2 3 NaN NaN there is a forest fire at spot pond, geese are...
3 9 NaN NaN Apocalypse lighting. #Spokane #wildfires
4 11 NaN NaN Typhoon Soudelor kills 28 in China and Taiwan
# step1 -- pass
# step2 
predictr = MultiModalPredictor(label = 'target')
# step3
predictr.fit(df_train)
# step4 
yhat = predictr.predict(df_test) 
No path specified.
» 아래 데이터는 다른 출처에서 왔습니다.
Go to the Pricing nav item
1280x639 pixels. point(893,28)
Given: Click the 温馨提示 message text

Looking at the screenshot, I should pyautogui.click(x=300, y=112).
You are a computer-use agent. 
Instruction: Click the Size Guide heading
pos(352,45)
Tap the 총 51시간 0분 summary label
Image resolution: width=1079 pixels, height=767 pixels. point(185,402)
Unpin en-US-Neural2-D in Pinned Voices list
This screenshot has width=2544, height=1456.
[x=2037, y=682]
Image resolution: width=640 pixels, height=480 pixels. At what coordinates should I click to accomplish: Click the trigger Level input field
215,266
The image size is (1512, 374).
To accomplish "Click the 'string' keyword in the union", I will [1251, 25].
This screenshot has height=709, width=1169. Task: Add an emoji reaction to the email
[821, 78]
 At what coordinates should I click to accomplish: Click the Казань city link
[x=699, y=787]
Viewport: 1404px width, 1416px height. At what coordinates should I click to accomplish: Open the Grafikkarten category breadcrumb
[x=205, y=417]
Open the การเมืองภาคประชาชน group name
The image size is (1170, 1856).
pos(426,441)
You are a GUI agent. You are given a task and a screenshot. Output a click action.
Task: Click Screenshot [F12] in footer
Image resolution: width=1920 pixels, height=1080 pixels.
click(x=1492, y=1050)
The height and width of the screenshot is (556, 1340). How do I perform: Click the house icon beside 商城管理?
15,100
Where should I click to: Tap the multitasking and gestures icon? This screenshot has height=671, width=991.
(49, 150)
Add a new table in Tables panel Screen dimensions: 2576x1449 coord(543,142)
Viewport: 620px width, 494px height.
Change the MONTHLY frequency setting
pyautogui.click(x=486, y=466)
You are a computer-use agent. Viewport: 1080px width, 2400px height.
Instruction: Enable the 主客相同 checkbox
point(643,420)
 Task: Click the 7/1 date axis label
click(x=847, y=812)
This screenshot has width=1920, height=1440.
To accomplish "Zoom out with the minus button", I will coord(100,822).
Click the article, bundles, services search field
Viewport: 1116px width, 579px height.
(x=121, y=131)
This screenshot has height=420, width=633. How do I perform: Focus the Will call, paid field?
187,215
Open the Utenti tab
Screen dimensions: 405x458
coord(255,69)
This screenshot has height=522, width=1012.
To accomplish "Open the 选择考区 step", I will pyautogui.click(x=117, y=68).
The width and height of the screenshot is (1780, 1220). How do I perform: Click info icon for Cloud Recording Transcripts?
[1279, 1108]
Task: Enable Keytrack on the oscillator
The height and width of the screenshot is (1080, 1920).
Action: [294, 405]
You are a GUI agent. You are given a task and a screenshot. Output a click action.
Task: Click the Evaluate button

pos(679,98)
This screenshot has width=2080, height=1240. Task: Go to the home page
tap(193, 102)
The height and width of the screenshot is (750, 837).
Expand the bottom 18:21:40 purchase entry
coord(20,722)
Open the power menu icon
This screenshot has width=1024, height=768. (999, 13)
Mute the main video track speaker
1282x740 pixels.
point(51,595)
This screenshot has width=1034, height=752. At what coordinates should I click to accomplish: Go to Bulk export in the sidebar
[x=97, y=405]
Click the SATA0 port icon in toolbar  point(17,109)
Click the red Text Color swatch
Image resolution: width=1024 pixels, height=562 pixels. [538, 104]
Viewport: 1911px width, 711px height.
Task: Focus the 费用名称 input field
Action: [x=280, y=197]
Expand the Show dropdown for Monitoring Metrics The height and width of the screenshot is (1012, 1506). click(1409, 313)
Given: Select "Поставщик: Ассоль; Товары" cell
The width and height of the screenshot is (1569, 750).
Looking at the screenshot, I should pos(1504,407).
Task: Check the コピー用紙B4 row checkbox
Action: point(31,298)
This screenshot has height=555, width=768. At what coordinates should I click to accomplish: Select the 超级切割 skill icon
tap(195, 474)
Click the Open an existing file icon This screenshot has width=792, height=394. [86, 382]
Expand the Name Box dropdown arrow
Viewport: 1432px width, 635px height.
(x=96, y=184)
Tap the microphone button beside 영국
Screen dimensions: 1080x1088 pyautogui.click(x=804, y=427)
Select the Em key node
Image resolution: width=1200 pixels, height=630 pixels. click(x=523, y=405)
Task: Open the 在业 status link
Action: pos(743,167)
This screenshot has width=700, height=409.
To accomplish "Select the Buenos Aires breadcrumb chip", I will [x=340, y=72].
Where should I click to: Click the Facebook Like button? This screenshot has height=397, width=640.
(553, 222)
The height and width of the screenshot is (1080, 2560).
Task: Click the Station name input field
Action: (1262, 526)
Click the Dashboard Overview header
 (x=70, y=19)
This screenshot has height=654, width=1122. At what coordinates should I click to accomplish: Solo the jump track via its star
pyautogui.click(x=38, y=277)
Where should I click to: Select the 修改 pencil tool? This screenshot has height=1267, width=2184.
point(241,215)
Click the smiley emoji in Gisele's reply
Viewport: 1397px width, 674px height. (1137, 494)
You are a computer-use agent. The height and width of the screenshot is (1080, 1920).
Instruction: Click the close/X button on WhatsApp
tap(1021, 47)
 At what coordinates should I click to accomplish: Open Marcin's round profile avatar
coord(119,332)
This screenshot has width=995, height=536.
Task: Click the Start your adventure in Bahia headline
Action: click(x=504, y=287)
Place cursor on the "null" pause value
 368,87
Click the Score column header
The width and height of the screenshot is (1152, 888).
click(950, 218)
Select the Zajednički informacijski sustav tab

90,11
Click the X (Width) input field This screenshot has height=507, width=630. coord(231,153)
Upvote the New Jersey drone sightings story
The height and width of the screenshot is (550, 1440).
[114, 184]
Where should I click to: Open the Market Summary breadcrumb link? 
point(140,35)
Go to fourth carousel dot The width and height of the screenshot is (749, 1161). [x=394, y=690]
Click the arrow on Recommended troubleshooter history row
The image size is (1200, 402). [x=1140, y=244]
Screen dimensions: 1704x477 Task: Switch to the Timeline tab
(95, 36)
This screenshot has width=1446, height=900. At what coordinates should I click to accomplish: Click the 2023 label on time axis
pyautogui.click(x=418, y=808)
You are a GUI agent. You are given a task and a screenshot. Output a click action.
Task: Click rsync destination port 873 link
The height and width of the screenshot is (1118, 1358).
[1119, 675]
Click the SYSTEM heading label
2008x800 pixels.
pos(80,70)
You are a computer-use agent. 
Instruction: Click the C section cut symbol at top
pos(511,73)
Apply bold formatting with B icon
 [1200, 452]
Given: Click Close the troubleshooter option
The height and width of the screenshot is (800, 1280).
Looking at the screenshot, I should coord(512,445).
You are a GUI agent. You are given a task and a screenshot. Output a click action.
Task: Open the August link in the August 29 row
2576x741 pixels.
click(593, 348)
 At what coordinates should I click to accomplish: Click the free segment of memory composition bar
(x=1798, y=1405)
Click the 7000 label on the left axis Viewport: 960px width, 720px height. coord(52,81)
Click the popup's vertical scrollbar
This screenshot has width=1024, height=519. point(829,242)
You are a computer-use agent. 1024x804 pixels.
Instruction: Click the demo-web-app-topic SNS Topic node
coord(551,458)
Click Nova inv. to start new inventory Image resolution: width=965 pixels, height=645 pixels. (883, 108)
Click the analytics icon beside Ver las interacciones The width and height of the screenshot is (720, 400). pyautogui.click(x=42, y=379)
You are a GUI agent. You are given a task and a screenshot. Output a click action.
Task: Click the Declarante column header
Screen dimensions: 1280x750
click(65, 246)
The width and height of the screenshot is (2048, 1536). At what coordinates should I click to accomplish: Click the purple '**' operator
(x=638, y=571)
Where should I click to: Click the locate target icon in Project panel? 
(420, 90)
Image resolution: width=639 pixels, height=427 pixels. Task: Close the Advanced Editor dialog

Models will be saved in: "AutogluonModels/ag-20231207_033914/"
AutoGluon infers your prediction problem is: 'binary' (because only two unique label-values observed).
    2 unique label values:  [1, 0]
    If 'binary' is not the correct problem_type, please manually specify the problem_type parameter during predictor init (You may specify problem_type as one of: ['binary', 'multiclass', 'regression'])
Global seed set to 0
AutoMM starts to create your model. ✨

- AutoGluon version is 0.8.2.

- Pytorch version is 1.13.1.post200.

- Model will be saved to "/root/Dropbox/MP/AutogluonModels/ag-20231207_033914".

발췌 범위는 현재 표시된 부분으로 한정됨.